Screenshot and document pointing records:
------
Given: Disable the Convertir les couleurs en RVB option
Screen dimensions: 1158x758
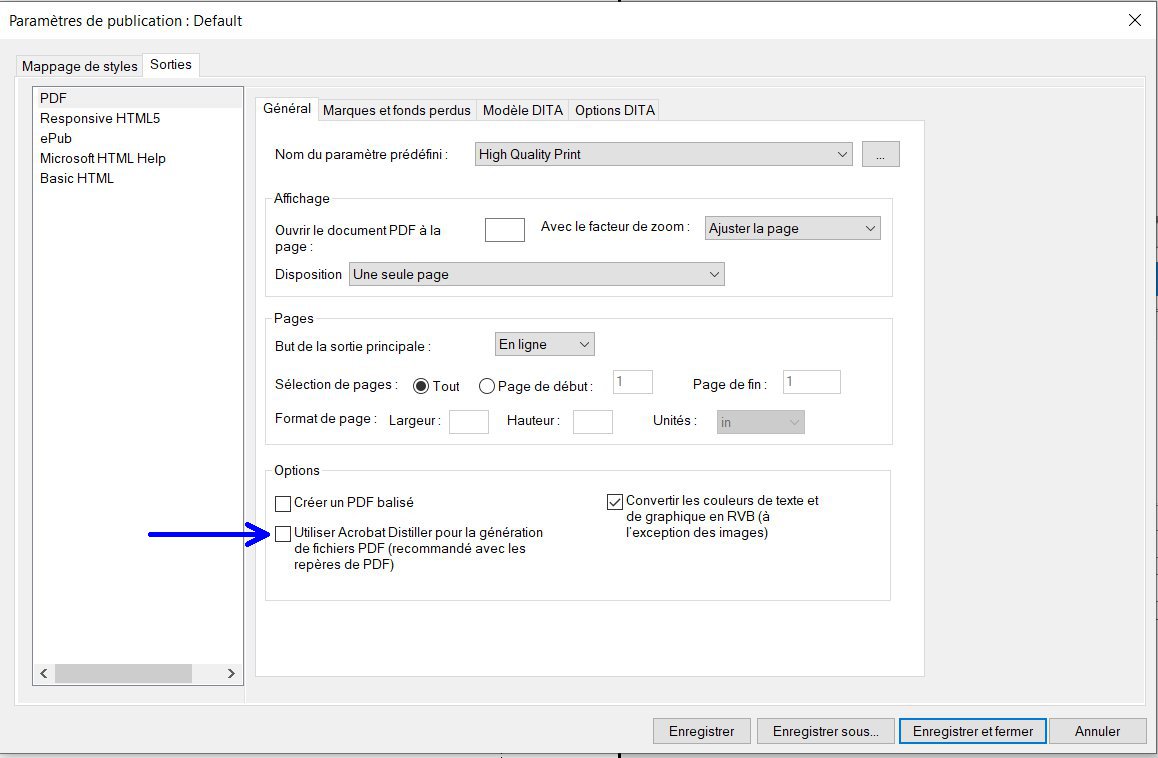Looking at the screenshot, I should 615,501.
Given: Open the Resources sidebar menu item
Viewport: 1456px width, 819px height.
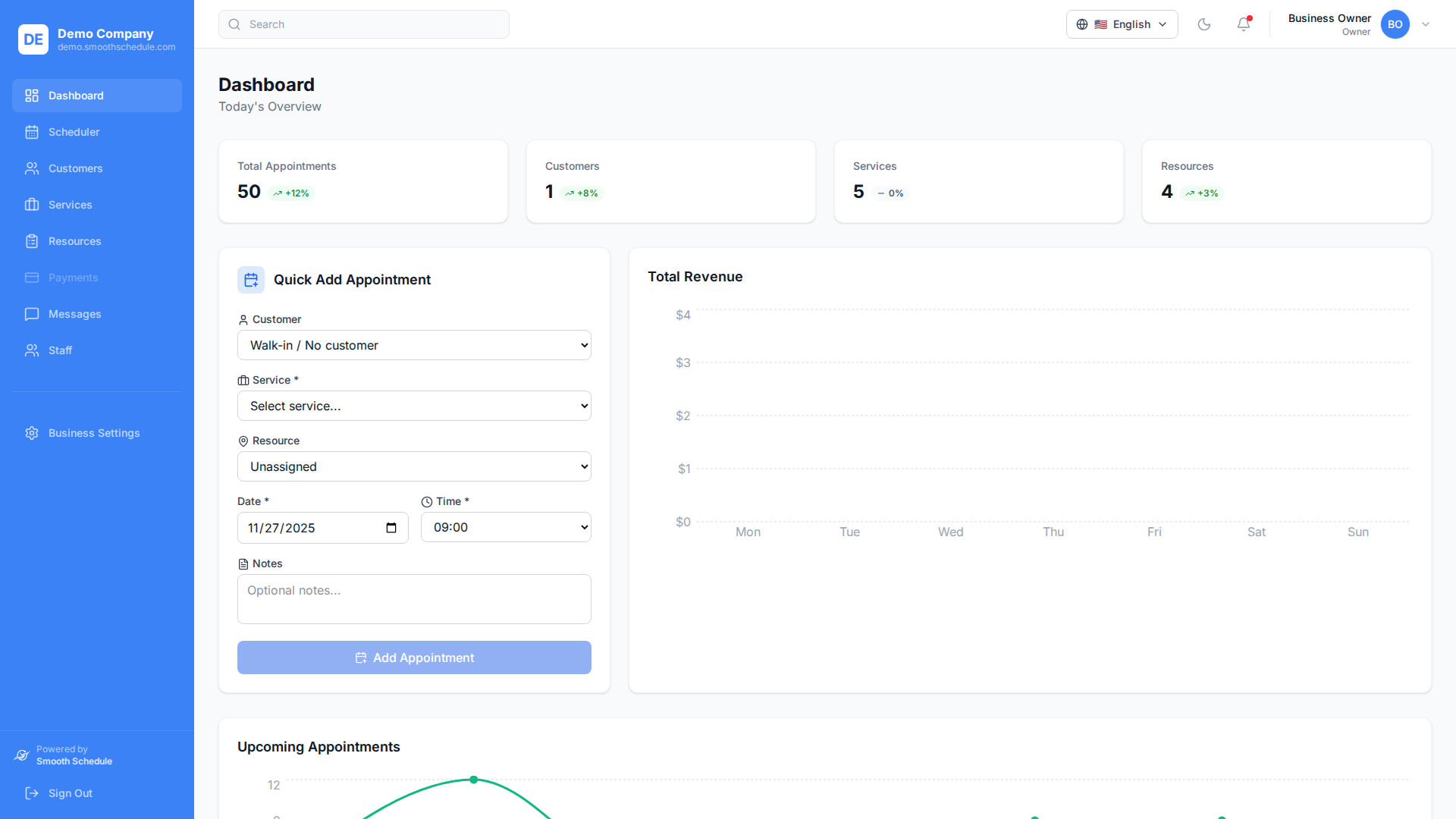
------
## WHAT YOU WILL DO
Reproduce all of these records, substituting "Instruction" for every occurrence of "Given" and leaving everything else as it is. Omit the pictures.

## RESULT FOR THIS TASK
Instruction: Disable the Convertir les couleurs en RVB option
Screen dimensions: 1158x758
Looking at the screenshot, I should 615,501.
Instruction: Open the Resources sidebar menu item
Viewport: 1456px width, 819px height.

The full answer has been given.